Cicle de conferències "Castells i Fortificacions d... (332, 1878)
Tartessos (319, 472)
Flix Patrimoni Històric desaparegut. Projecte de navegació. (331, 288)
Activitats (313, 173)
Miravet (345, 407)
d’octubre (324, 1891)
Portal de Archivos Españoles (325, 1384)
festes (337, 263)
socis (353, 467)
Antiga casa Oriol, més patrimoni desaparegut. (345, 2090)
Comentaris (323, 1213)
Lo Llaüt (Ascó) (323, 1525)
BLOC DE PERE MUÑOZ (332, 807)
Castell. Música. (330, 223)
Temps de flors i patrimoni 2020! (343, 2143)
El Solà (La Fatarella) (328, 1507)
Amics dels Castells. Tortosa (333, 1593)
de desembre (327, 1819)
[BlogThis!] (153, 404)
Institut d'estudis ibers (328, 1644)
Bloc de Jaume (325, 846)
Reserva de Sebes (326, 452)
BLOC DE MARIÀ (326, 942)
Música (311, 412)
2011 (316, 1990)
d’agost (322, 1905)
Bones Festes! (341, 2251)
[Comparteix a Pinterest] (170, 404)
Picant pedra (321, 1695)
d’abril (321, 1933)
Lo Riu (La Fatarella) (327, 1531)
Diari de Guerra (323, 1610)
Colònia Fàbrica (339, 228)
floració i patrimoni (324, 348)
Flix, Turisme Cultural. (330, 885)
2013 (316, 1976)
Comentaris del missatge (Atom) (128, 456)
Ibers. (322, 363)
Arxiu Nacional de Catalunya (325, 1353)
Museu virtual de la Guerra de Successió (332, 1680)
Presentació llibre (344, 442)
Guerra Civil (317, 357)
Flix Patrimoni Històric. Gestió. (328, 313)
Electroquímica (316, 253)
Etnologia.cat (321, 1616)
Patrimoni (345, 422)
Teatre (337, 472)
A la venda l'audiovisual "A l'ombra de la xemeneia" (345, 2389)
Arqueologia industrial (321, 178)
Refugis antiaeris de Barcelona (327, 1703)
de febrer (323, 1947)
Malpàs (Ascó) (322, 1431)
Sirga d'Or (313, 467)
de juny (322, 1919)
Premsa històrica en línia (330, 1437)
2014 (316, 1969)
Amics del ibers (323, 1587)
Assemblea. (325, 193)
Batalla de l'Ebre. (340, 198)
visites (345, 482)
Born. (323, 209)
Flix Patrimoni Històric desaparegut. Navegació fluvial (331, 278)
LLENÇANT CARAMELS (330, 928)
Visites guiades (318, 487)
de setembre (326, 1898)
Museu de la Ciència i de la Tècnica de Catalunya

_ _ _ _ _ _ _

EXERCISE DIRECTIONS: Copy the lines above that hold the word "desaparegut".

ANSWER TO THIS PROBLEM:
Flix Patrimoni Històric desaparegut. Projecte de navegació. (331, 288)
Antiga casa Oriol, més patrimoni desaparegut. (345, 2090)
Flix Patrimoni Històric desaparegut. Navegació fluvial (331, 278)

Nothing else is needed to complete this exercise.